Günter Grass, prix Nobel de littérature, a dit des Rroms qu’ils sont « ce que nous voulons devenir : de véritables Européens
». Il est dommage que ce message ne soit pas encore entendu et compris par les acteurs de la construction européenne. Ils auraient de quoi redonner vigueur à ce processus, en puisant dans le
potentiel culturel et humain rrom.
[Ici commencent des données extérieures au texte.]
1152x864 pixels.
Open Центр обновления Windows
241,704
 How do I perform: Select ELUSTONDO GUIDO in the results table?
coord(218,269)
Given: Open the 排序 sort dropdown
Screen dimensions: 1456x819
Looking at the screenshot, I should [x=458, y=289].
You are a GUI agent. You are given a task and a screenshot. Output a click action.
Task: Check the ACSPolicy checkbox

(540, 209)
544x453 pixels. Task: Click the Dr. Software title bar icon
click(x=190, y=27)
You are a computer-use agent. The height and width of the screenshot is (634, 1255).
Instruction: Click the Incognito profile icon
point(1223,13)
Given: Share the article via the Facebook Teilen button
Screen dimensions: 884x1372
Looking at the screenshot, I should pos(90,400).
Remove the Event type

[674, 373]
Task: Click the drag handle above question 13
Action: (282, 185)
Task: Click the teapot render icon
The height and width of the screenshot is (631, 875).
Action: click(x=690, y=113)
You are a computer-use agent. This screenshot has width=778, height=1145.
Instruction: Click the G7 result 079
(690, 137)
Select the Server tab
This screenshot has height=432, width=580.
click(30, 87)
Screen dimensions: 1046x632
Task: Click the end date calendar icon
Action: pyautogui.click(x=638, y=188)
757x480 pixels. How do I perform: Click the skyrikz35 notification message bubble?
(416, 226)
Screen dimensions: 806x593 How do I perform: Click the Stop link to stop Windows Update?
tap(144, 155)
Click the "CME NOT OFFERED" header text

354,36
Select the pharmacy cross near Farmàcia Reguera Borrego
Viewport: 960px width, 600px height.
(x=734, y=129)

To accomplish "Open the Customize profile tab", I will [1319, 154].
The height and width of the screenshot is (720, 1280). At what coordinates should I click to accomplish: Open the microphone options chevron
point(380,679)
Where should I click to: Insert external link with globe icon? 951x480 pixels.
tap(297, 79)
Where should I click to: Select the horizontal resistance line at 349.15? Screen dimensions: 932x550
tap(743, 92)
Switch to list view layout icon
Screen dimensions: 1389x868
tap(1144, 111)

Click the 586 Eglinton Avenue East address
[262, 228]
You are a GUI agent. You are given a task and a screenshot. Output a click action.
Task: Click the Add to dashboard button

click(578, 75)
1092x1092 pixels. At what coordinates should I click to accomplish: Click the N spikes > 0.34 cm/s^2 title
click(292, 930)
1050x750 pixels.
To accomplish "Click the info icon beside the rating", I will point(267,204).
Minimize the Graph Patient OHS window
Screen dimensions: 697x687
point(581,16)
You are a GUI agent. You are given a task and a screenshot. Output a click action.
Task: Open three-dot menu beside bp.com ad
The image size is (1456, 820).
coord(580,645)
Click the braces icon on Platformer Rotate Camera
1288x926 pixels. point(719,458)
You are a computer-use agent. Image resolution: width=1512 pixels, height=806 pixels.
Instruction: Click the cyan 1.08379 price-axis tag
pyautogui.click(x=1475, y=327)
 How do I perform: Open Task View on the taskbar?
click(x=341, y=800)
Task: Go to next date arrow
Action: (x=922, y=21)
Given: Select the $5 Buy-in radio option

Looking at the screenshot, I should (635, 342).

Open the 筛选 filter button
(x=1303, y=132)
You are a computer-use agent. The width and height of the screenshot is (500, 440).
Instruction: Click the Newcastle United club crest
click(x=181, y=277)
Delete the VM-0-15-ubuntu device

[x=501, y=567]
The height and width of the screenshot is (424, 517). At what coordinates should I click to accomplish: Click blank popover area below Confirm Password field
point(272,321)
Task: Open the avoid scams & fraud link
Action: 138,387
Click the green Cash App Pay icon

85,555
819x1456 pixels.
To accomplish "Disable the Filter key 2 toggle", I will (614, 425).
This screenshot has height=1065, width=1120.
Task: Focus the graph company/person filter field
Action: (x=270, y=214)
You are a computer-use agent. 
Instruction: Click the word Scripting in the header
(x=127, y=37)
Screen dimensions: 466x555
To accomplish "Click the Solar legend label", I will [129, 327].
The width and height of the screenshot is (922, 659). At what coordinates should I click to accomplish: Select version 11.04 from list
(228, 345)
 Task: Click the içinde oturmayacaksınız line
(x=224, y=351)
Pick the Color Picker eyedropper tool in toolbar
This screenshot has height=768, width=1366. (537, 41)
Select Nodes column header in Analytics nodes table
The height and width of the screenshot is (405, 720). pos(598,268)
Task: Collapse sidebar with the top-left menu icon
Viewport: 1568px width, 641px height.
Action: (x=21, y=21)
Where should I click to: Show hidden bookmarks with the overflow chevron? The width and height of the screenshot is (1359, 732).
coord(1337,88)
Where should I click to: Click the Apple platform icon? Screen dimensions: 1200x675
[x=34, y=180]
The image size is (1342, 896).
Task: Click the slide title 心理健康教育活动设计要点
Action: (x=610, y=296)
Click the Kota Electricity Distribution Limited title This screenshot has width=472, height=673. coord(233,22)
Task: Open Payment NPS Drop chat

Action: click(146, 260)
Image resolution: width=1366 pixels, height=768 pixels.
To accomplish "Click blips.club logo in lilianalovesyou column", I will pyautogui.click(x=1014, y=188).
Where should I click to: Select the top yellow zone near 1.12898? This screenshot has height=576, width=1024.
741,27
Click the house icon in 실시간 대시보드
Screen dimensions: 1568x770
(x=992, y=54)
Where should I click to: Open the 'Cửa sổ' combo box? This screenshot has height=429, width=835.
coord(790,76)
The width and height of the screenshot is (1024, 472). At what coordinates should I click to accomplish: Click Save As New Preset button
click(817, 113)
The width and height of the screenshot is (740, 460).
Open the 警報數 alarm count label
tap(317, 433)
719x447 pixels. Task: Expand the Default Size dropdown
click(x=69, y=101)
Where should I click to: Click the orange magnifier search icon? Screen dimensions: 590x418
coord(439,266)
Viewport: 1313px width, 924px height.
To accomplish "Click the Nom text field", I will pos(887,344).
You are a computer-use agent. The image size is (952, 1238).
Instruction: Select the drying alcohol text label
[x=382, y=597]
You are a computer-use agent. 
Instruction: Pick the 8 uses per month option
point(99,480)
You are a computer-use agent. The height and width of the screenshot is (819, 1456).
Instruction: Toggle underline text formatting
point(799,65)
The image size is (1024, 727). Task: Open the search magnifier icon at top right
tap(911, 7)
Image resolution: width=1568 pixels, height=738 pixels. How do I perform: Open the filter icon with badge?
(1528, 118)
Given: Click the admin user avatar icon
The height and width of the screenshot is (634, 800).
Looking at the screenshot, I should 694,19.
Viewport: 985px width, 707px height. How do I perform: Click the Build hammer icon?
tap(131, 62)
Ils y trouveraient notamment toute la signification de la multi-dimensionnalité de l’identité, exprimée dans ces termes simples par un rhapsode rrom de la
Cossovie : « l’Homme n’est pas une bouteille dans laquelle, si on a mis un litre de vin, on ne peut plus ajouter un litre d’eau ou d’huile. Je suis 100 % Rrom, 100 % Cossovare et 100 %
Yougoslave ».
Si cette philosophie avait été suivie par les dirigeants politiques, la Bosnie serait connue en France pour son merveilleux
pont de Mostar et non pas pour le massacre de Srebrenica et probablement personne n’aurait entendu parler du village Raçak en Cossovie. La communauté internationale juge aujourd’hui les
dirigeants politiques qui ont mis à feu leur pays et leurs populations. Elle saura probablement entendre en même temps la voix pacifique et quelque peu timide des Rroms. Il en va de l’avenir de
l’Europe et de l’harmonie des peuples qui la composent. C’est là la place qui revient aux Rroms. Loin d’être de simples demandeurs d’attention particulière pour
eux mêmes, les Rroms ont en effet un potentiel précieux à apporter à l’idéal européen : leur langue, leur culture, leur identité, leur pacifisme, leur engagement et leur solidarité envers tous
les processus pour contribuer à une Europe plus humaine, plus prospère et plus rayonnante à travers le monde.